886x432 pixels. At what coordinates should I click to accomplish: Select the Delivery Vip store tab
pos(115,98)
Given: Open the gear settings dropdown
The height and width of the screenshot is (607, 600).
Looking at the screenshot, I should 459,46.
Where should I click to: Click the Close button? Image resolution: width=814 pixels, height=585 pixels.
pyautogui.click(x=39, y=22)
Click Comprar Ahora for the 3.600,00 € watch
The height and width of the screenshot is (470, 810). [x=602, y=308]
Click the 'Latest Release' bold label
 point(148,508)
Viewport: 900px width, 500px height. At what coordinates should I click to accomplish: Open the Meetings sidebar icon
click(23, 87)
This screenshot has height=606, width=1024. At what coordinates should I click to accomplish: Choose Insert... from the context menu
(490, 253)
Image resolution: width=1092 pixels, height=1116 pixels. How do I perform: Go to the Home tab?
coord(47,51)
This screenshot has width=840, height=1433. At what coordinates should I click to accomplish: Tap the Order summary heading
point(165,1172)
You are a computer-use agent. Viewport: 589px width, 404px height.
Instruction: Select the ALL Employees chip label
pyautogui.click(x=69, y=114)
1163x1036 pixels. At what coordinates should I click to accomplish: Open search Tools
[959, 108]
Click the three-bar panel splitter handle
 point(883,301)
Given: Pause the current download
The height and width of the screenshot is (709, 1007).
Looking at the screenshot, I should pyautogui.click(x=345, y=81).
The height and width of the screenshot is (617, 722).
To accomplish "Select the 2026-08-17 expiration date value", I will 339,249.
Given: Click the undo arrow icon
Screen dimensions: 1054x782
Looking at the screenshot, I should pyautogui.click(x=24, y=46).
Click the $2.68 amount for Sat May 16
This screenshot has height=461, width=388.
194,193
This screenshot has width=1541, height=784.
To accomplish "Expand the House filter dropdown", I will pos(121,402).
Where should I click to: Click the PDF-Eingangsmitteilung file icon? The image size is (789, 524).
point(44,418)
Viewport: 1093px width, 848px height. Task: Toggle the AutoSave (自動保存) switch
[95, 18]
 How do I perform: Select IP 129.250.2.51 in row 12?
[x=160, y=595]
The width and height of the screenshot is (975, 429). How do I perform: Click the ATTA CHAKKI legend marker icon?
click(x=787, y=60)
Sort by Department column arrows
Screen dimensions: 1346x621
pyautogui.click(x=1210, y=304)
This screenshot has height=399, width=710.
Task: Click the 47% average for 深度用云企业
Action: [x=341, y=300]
++++++++
*WHAT YOU SHOULD DO*. Retype the listing from above, matching it exactly.

*REPLY*.
886x432 pixels. At what coordinates should I click to accomplish: Select the Delivery Vip store tab
pos(115,98)
Given: Open the gear settings dropdown
The height and width of the screenshot is (607, 600).
Looking at the screenshot, I should 459,46.
Where should I click to: Click the Close button? Image resolution: width=814 pixels, height=585 pixels.
pyautogui.click(x=39, y=22)
Click Comprar Ahora for the 3.600,00 € watch
The height and width of the screenshot is (470, 810). [x=602, y=308]
Click the 'Latest Release' bold label
 point(148,508)
Viewport: 900px width, 500px height. At what coordinates should I click to accomplish: Open the Meetings sidebar icon
click(23, 87)
This screenshot has height=606, width=1024. At what coordinates should I click to accomplish: Choose Insert... from the context menu
(490, 253)
Image resolution: width=1092 pixels, height=1116 pixels. How do I perform: Go to the Home tab?
coord(47,51)
This screenshot has width=840, height=1433. At what coordinates should I click to accomplish: Tap the Order summary heading
point(165,1172)
You are a computer-use agent. Viewport: 589px width, 404px height.
Instruction: Select the ALL Employees chip label
pyautogui.click(x=69, y=114)
1163x1036 pixels. At what coordinates should I click to accomplish: Open search Tools
[959, 108]
Click the three-bar panel splitter handle
 point(883,301)
Given: Pause the current download
The height and width of the screenshot is (709, 1007).
Looking at the screenshot, I should pyautogui.click(x=345, y=81).
The height and width of the screenshot is (617, 722).
To accomplish "Select the 2026-08-17 expiration date value", I will 339,249.
Given: Click the undo arrow icon
Screen dimensions: 1054x782
Looking at the screenshot, I should pyautogui.click(x=24, y=46).
Click the $2.68 amount for Sat May 16
This screenshot has height=461, width=388.
194,193
This screenshot has width=1541, height=784.
To accomplish "Expand the House filter dropdown", I will pos(121,402).
Where should I click to: Click the PDF-Eingangsmitteilung file icon? The image size is (789, 524).
point(44,418)
Viewport: 1093px width, 848px height. Task: Toggle the AutoSave (自動保存) switch
[95, 18]
 How do I perform: Select IP 129.250.2.51 in row 12?
[x=160, y=595]
The width and height of the screenshot is (975, 429). How do I perform: Click the ATTA CHAKKI legend marker icon?
click(x=787, y=60)
Sort by Department column arrows
Screen dimensions: 1346x621
pyautogui.click(x=1210, y=304)
This screenshot has height=399, width=710.
Task: Click the 47% average for 深度用云企业
Action: [x=341, y=300]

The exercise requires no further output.